Ana María Cano Posada
19 de mayo de 2016 - 08:01 p. m.

Un millón y medio de niños han sido alcanzados por la guerra en Colombia en los últimos 50 años. Esta contabilidad puede estar por debajo de la real dado que se enfoca en la subversión y es imposible censar lo que han hecho los otros grupos armados ilegales que encuentran en los niños la fuerza disponible más apta para usar sin reato, porque son los que acatan, temen e imitan.

Aunque la cifra es terrible, solo suma las causas de algunos que nacieron en la guerrilla, otros que han sido vinculados a ella y los demás que han desplazado por las armas.

Esta época tampoco es la primera en la que en Colombia la guerra ha visto desfilar niños al frente. Una dramática fotografía documenta cómo figuraban dentro de los soldados de la Guerra de los Mil Días, niños que usaban bayonetas y armas largas, mientras sus caras lucían el desamparo que esta función impuesta les producía.

No hay un tiempo desde entonces hasta hoy, en que los niños nuestros se hayan librado del destino que los adultos les trazan para apoyar sus demencias guerreras. Si bien la orfandad del campo es más apta para el reclutamiento fácil, el abandono urbano somete a los menores (palabra terrible para decir que tienen corta edad pero que en el fondo indica que son menos), a la violencia doméstica donde reciben cada día la falta de respeto hacia ellos y de los adultos allegados entre sí, como muestra de lo que será la vida entera que les sigue y que reproducirán. Esta rabia que incuban pronto y despacio con la ofensa, sirve para que la saquen con el que primero los convoque a la fantasía del poder, del miedo y de las armas.

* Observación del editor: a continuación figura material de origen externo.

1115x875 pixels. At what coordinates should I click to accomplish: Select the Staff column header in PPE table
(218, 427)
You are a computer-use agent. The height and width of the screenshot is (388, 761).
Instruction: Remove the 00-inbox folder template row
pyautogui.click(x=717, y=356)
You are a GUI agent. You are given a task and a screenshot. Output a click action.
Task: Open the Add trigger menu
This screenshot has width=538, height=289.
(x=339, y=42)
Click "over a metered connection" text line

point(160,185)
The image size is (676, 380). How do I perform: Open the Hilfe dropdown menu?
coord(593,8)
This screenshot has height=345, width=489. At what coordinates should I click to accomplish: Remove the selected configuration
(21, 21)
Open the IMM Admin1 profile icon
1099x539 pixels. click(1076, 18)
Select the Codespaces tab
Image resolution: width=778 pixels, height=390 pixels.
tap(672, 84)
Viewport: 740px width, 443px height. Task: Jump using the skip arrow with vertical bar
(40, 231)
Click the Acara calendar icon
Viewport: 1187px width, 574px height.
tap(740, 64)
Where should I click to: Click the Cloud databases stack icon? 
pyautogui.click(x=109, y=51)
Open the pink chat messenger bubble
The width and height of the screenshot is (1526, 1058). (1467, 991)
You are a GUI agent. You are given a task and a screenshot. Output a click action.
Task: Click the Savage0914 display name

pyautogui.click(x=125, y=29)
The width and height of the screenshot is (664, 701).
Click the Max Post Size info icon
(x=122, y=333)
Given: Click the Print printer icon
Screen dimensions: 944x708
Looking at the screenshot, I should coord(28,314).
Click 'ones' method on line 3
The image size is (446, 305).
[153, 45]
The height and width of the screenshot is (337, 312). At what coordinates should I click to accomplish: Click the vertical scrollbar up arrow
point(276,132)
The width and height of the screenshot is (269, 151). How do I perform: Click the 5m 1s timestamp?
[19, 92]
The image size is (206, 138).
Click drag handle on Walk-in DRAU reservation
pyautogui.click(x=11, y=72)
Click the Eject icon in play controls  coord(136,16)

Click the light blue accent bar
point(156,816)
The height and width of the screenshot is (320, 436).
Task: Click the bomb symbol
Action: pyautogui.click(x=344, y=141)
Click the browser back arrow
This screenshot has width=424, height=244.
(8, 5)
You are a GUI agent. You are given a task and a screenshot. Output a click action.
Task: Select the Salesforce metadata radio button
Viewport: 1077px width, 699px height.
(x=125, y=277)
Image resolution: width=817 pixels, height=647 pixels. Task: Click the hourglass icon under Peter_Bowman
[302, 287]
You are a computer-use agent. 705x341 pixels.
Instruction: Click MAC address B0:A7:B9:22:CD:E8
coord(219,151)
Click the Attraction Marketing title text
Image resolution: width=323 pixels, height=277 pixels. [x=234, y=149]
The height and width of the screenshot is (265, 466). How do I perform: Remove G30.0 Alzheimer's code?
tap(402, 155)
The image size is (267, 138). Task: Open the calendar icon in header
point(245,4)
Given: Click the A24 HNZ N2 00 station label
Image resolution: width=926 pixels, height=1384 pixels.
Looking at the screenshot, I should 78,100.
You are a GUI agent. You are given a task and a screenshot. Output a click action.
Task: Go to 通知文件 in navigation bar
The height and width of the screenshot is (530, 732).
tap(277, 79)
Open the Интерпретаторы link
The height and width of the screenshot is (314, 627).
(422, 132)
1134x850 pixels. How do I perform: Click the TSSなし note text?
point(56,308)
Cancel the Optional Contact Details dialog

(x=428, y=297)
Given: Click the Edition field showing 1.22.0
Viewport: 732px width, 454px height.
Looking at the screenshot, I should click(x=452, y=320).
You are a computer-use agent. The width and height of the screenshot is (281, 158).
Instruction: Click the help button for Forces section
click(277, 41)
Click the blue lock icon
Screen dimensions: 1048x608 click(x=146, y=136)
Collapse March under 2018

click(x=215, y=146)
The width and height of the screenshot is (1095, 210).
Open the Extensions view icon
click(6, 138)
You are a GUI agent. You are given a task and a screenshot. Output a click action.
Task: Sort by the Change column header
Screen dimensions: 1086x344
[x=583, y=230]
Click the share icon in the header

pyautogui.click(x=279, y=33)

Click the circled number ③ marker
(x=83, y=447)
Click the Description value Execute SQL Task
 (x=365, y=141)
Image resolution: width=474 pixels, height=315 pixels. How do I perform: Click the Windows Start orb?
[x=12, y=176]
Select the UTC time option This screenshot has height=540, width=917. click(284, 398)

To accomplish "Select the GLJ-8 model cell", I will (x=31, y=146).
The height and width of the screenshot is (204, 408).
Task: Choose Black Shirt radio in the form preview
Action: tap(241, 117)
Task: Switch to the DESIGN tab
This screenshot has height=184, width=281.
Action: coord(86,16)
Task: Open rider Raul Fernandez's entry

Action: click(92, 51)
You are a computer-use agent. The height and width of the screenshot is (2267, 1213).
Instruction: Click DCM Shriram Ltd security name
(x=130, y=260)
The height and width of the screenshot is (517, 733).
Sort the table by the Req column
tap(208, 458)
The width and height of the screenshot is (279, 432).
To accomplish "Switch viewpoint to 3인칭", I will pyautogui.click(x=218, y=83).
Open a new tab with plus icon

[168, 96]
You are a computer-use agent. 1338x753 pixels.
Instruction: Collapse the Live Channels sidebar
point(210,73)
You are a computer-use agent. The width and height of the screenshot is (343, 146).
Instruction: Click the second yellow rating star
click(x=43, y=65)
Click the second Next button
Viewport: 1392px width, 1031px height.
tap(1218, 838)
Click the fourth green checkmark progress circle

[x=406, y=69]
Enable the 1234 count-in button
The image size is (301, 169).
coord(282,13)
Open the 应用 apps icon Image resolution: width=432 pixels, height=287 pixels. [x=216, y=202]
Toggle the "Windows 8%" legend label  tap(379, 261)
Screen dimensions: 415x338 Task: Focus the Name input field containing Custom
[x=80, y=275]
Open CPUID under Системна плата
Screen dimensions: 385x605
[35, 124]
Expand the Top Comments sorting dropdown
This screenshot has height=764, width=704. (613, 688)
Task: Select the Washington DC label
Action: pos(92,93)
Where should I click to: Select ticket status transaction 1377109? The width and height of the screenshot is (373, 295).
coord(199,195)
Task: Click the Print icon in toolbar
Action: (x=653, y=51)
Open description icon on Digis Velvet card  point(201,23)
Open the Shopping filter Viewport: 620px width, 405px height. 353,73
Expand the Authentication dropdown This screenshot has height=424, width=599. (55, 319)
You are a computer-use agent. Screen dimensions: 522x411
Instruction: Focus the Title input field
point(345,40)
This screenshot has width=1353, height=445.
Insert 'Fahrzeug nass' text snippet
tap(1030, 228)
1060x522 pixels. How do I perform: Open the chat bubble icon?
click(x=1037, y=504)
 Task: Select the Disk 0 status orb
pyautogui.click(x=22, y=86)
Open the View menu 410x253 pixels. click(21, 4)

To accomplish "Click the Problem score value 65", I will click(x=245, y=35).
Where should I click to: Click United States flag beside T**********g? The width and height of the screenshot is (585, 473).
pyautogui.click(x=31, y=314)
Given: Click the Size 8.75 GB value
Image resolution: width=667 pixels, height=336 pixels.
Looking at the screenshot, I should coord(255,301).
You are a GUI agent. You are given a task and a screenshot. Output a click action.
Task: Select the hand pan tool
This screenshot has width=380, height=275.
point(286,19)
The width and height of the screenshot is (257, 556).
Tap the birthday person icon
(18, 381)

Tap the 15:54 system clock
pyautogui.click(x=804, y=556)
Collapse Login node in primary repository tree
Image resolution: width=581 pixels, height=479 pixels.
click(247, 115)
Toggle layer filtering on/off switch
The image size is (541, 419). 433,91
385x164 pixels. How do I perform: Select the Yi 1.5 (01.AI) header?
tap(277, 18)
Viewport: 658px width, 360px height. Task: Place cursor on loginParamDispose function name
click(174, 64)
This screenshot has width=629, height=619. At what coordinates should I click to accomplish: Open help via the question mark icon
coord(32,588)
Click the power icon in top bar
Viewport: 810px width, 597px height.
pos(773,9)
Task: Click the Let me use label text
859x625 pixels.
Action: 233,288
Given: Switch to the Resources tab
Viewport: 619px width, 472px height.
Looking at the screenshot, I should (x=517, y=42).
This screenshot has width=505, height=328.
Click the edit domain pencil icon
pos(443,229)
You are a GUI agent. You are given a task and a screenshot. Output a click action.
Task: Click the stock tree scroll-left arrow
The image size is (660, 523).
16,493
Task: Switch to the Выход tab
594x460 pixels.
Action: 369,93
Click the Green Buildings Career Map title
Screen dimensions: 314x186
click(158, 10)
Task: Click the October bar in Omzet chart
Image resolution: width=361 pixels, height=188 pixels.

Este es un ciclo que se sucede y que explica la renuencia de esta guerra múltiple a cesar o a dejar de funcionar como método cotidiano de acción.

En la parte final de las conversaciones de La Habana con las Farc llegan al principio: el de la salida de todos los niños menores de 18 años que están en los campamentos guerrilleros. Entre 1999 y 2016 son 5.700 niños que han salido de las filas, atendidos por el Instituto Colombiano de Bienestar Familiar, pero pueden quedar unos diez mil más en los distintos grupos guerrilleros. La Unicef celebra la hora que tienen los niños aquí para abandonar el lugar donde son maltratados de otra manera y busca ayudar a reintegrarlos a las familias o a sus comunidades a estos que perdieron toda afiliación y afecto por irse a jugar temprano con la muerte.

Pero ¿cómo construye ahora la sociedad la convicción de que son primero los niños, norma de supervivencia elemental?

Para comprobar los engendros a los que hemos llegado al arrebatar el afecto a la edad en que les es indispensable, abundan los testimonios de violencia escolar, familiar, vecinal, callejera, que recogen esta particular forma de inducir a la peor experiencia adulta posible a los que deberían estar ensayando su propio modo de habitar el mundo. Aquí en esta sociedad se les entrega el escudo más difícil de quitar, el que acuña la agresión y les dispara la defensa como otro nuevo ataque.

Es una cuota invaluable el que salgan de la guerra este puñado de muchachos. Pero ellos tendrán que encararnos con severidad sobre el país al que llegan, y cuestionarnos sobre cuál es el país que sigue, ese que tiene que ser otro que no pueda repetir la fórmula de dar solo acogida a quien vocifera o dispara. Un país capaz de jugar alguna vez a ser distinto. Donde todos los niños quepan en él.